■ Task statement ■
Return these lines exactly as they appear, with no changes.

■ Data excerpts ■
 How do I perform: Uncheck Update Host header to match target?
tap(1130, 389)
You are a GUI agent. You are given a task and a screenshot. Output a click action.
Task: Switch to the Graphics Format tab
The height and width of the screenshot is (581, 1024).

■ Task answer ■
 How do I perform: Uncheck Update Host header to match target?
tap(1130, 389)
You are a GUI agent. You are given a task and a screenshot. Output a click action.
Task: Switch to the Graphics Format tab
The height and width of the screenshot is (581, 1024).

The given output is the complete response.